La massification transforme le tourisme. Elle associe les adeptes du farniente comme les hyperactifs, les photographes grégaires comme les explorateurs élitistes. Ici manne enviée, le touriste devient ailleurs nuisance rejetée. Les habitants l’espèrent mais s’en plaignent lorsque le trop-plein se fait sentir : « on n’est plus chez soi » ! Mais n’est-on chez soi qu’entre soi ?

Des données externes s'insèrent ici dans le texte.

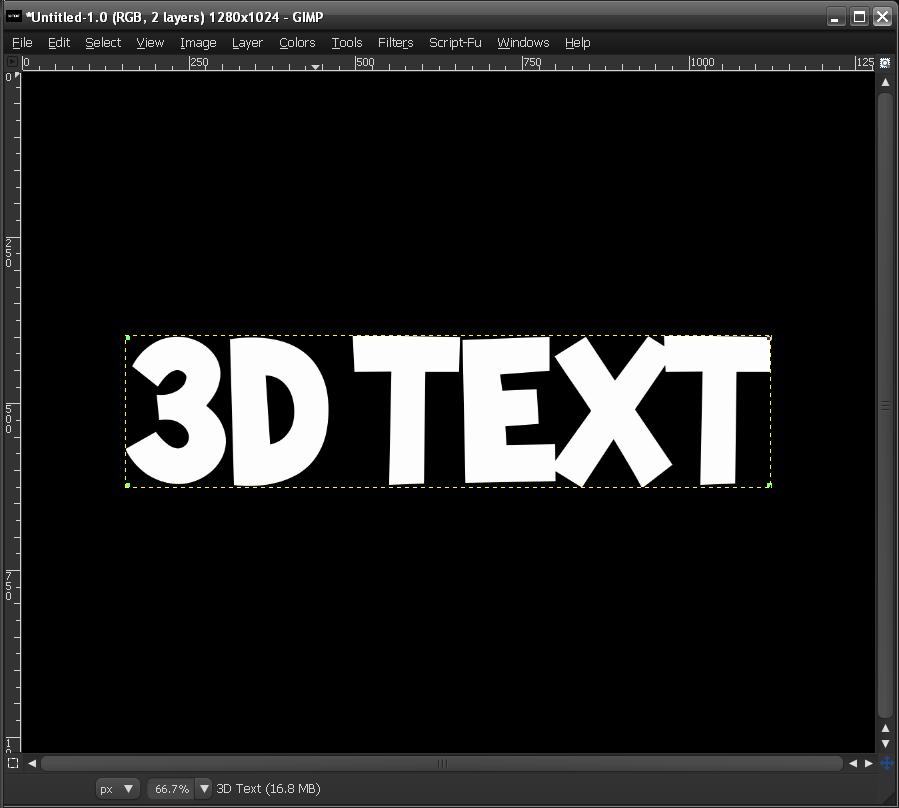Open the Script-Fu menu
This screenshot has width=899, height=808.
click(455, 42)
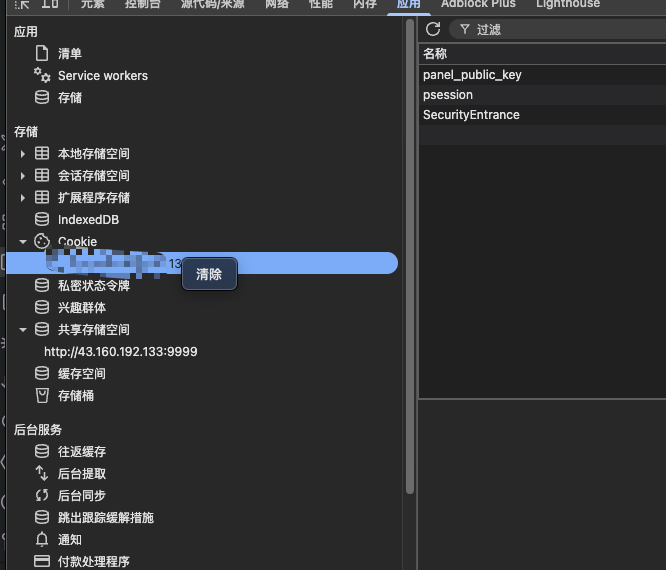This screenshot has height=570, width=666.
Task: Open the 清单 (Manifest) item
Action: pos(69,54)
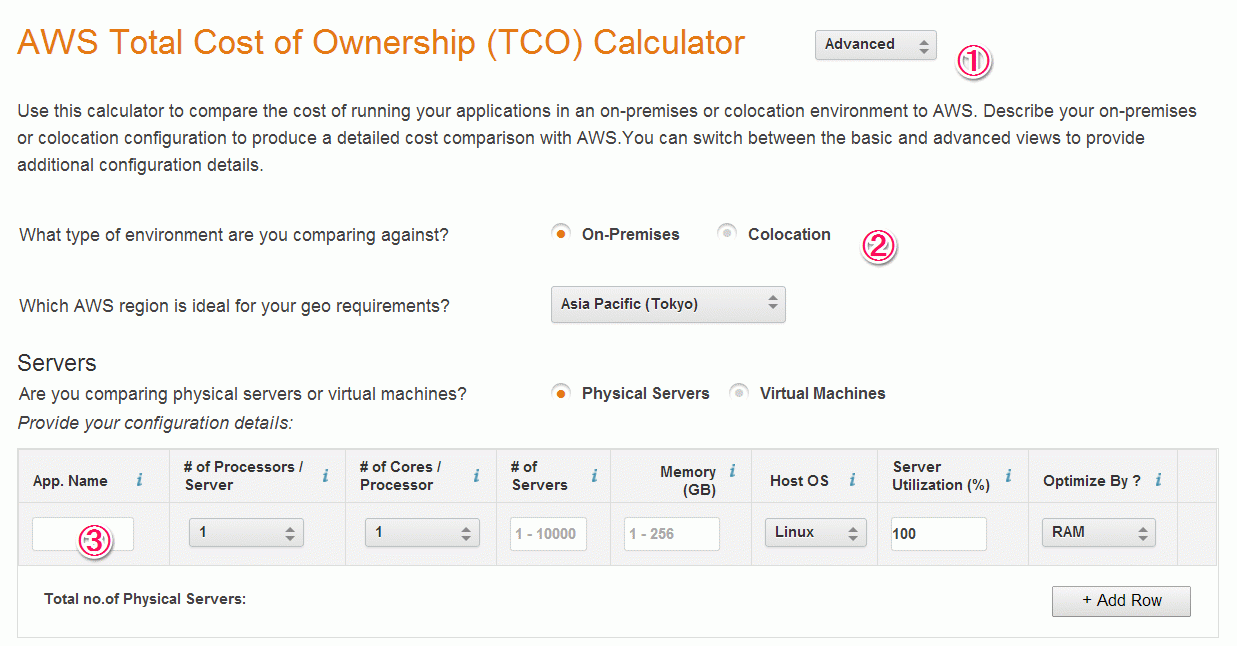
Task: Choose the Colocation environment option
Action: pos(727,234)
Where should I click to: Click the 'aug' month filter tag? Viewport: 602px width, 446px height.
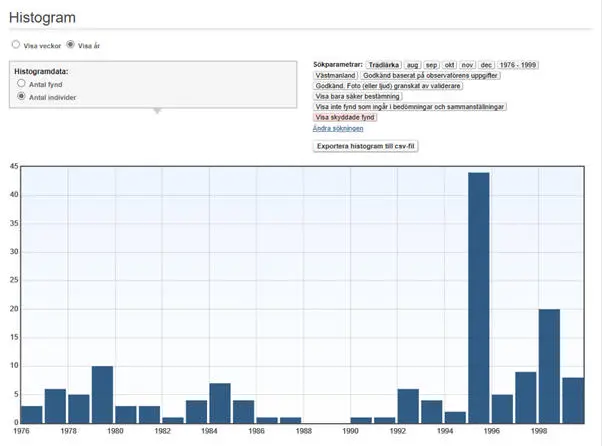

Il y a trois façons de résoudre les conflits entre habitants et touristes. D’abord supprimer les habitants. C’est le processus de « disneylandisation » à l’oeuvre dans des centres-villes muséifiés comme dans de grands sites naturels ou archéologiques « réservés ». Le monde comme décor. Deuxième solution, l’habitant peut devenir, un peu, touriste. Touriste dans sa ville, en restant curieux d’un environnement en mutation constante, de lieux improbables, d’ambiances inédites ; en revisitant le patrimoine local ; en osant fréquenter les spots touristiques. Laisser parfois à la maison ses habits d’autochtone rend l’altérité touristique plus sympathique.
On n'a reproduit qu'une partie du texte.